Tekitoi (Wrasse Records. WRASS126X, 2004)
Although originating form Algeria, Rachid Taha has been adopted by France, even being described as a ‘French superstar’ on his live CD from a couple of years ago. Whatever his cultural origins, his music continues to create an exuberant fusion out of several diverse influences. He loves rock, has a fair amount of punk attitude and mixes Arabic percussion with the Egyptian String Ensemble. And over all this comes his rasping, snarling and cajoling voice, something you can’t ignore.His voice is the perfect vehicle for the restless disquiet of these lyrics,
whether provocatively questioning identity on the title track or even more
virulently attacking a long list of offenders including ‘liars, thieves,
oppressors, traitors, propagandists’ and others on ‘H’asbu-Hum’. The percussive
drive seems to fuel his passionate delivery as a chorale of discontent chants
the title, which translates as ‘Ask Them For An Explanation’. It may sound like
a polite request though it is anything but.

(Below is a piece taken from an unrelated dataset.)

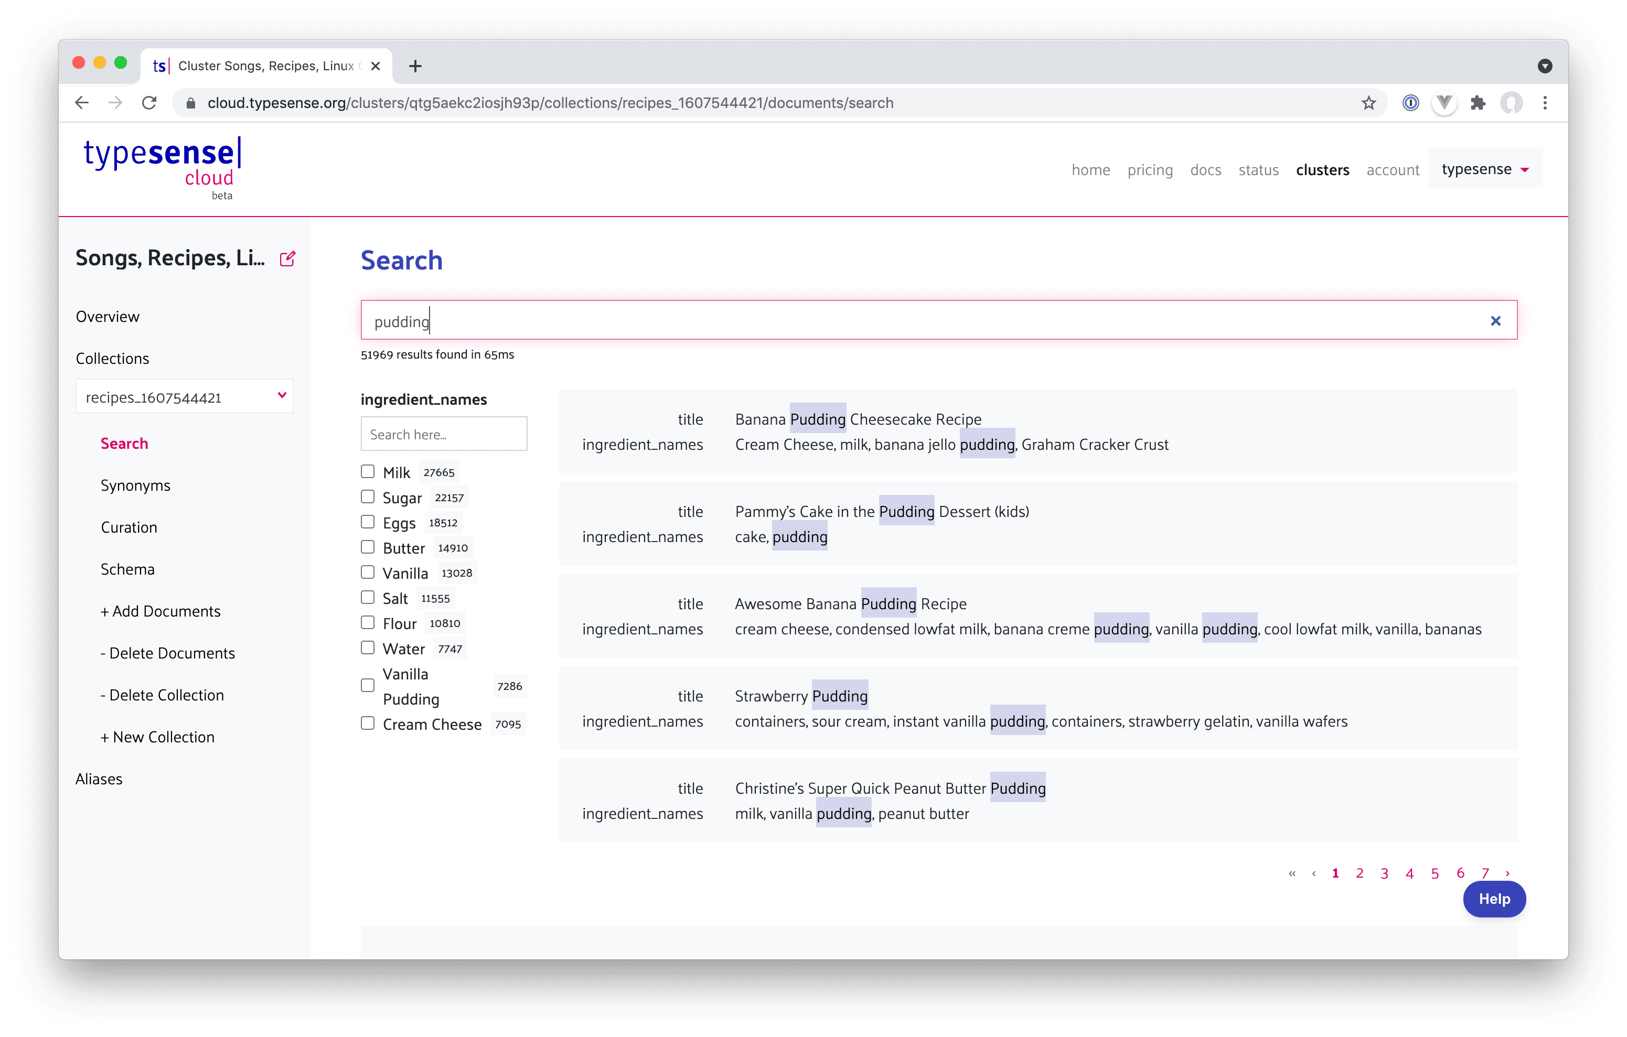
Task: Create a New Collection
Action: click(157, 736)
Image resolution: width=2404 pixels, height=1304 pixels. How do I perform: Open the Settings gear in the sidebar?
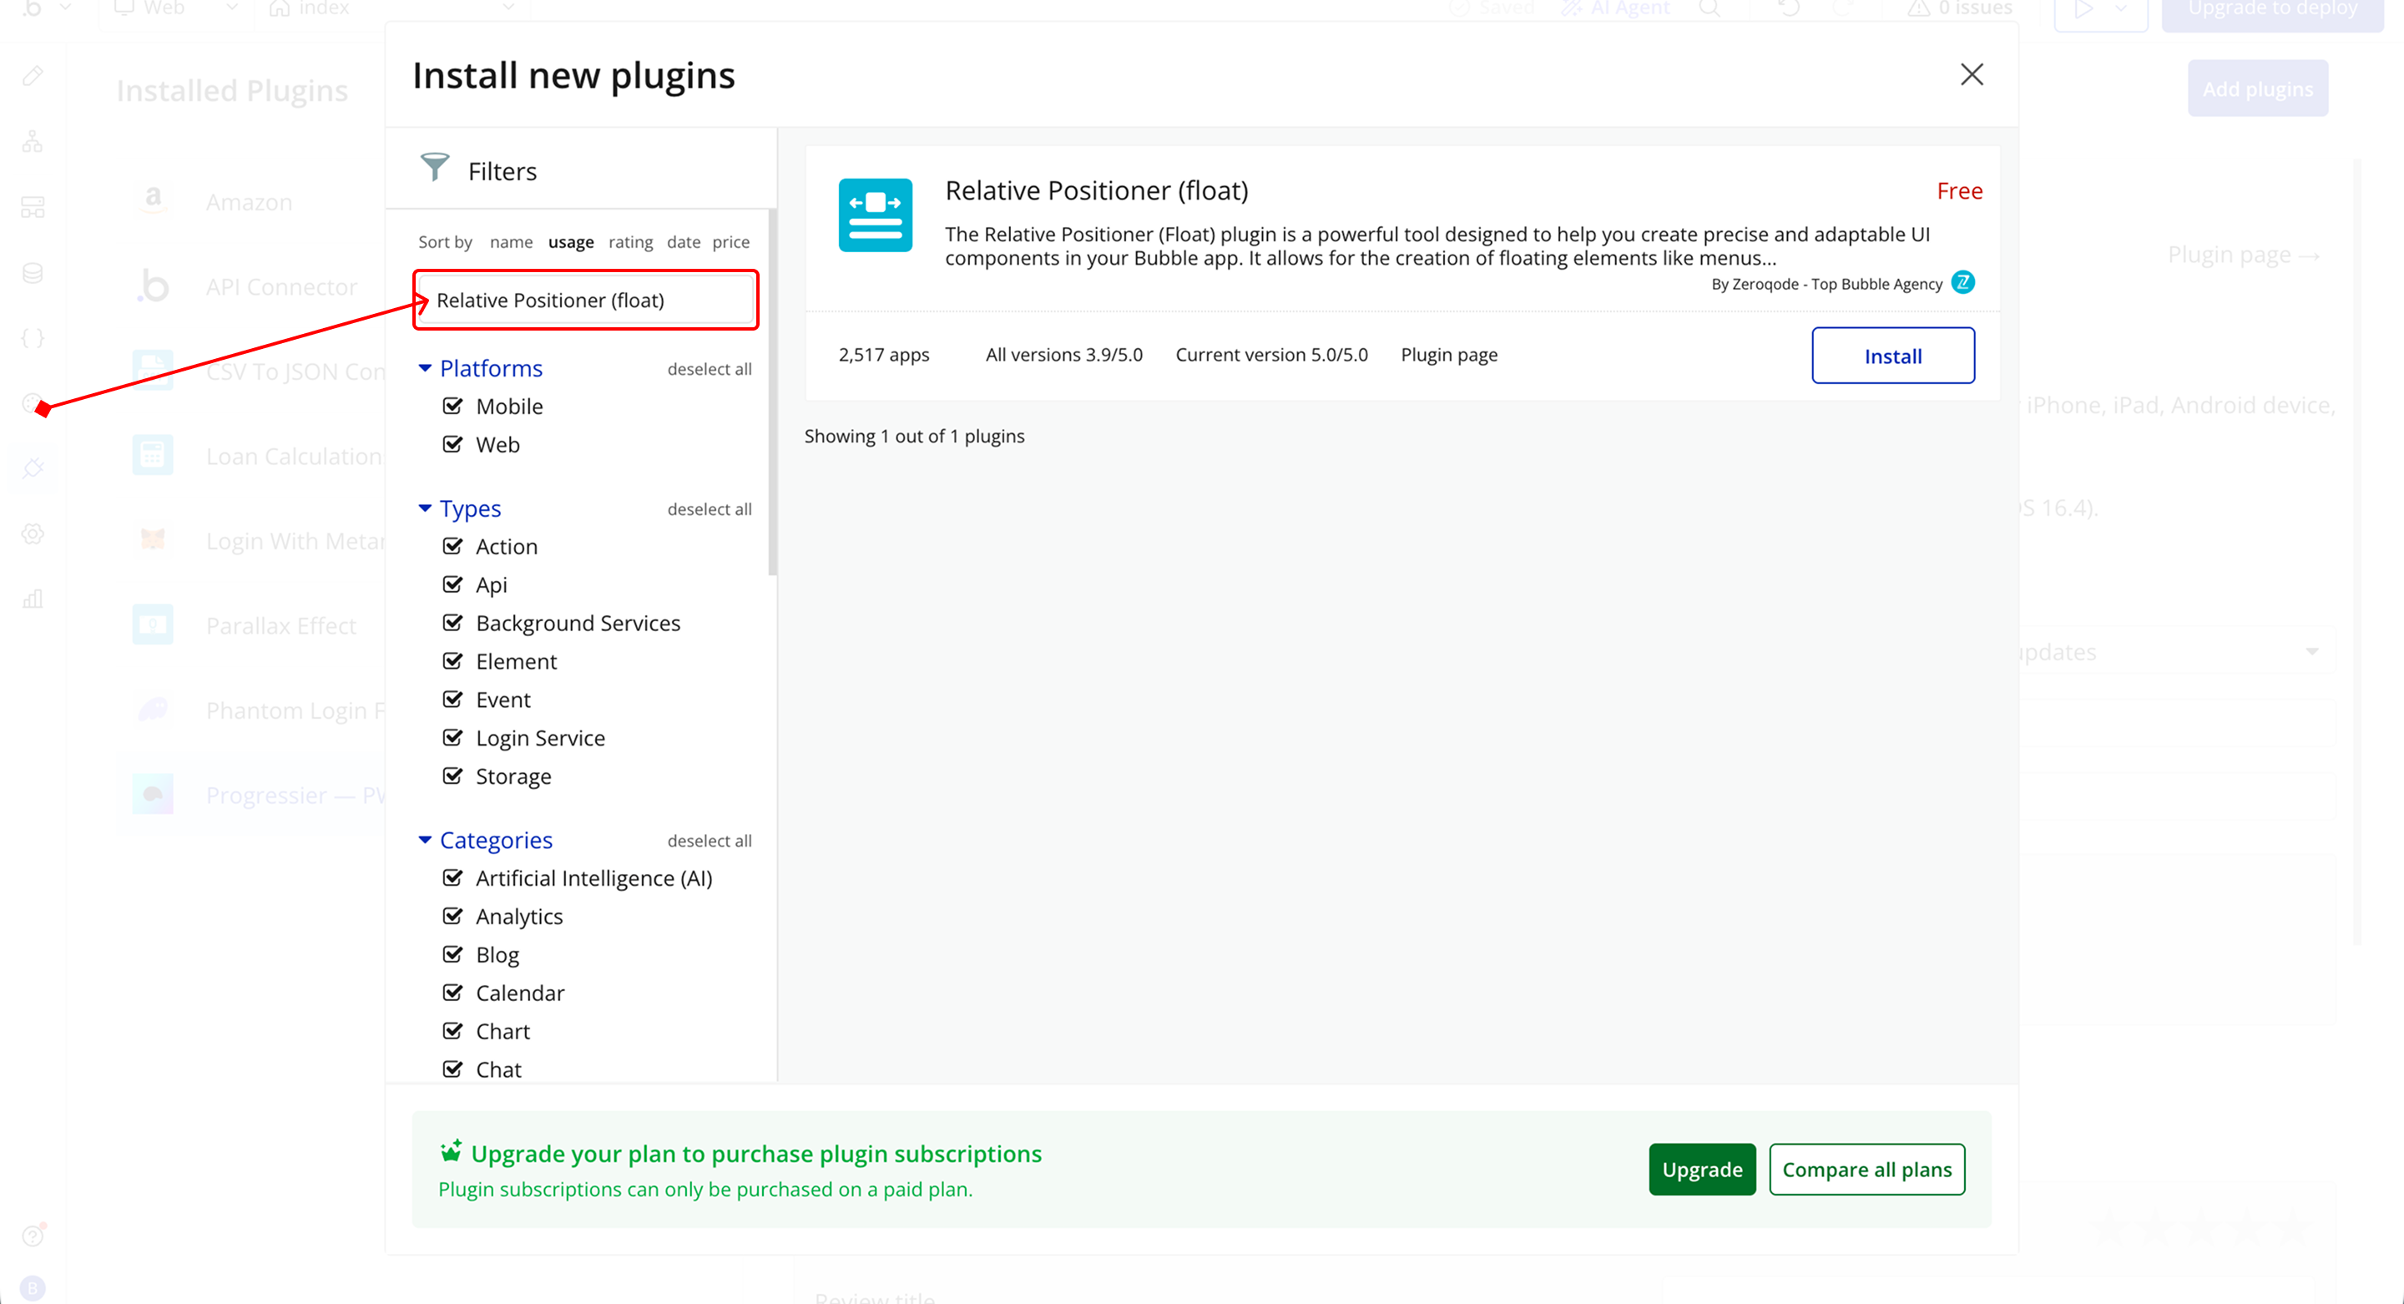[33, 534]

The righteous anger continues into ‘Safi’ which opens with dramatic strings
and Hamid Hamidouche’s mandolute then erupts into a storm combining Steve
Hillage’s guitar and Taha’s acerbic vocal. His target centers on oppression, the
fact that people have been ‘neutered’ by their rulers. Taha declaims, ‘Our
culture is not democratic’ and ‘There’s no right to speak’, whilst asserting ‘My
heart is pure’. The quest for purity reappears on ‘Dima’, its dark, probing
lyrics underscored by the spare strings and skeletal percussion. His use of the
strings is particularly effective, sometimes adding a gloss to the music but
more often creating a tension, for instance on ‘Meftuh’ where they combine with
guttural guitar and female chorus.
Not everything is imbued with a sense of threat or drama. On ‘Shuf’ the
rhythms recall the Talking Heads of ‘Remain In Light’ with the twin guitars of
Hillage and Francois Delfin creating a choppy backdrop to the words which point
to the coming of ‘a goddess from the Arabian Nights’. Instrumentally there are a
couple of spine-tingling solos on what sounds like a cross between a nagaswaram
and a bagpipe.
For bonus tracks Taha revisits ‘Ya Rayah’ with Hamidouche and the strings
making a thrilling combination. There is also another airing for ‘Voila Voila’,
though this time in Spanish and reminding us that Taha has an acute ear for the
dance floor as well as the podium. But his punk inclinations are also manifest in
his homage to The Clash. ‘Rock The Casbah’ features an extended line-up and is
bursting with enough energy and verve to match the original. ‘Sha-riff don’t
like it’ but I do.
If you get hold of the special edition there is also a DVD featuring interviews,
road footage and some tantalizing concert extracts. And there are some insights
into the man himself and his views on music, politics, culture and anything
else he is questioned about. A fine bonus to an excellent CD.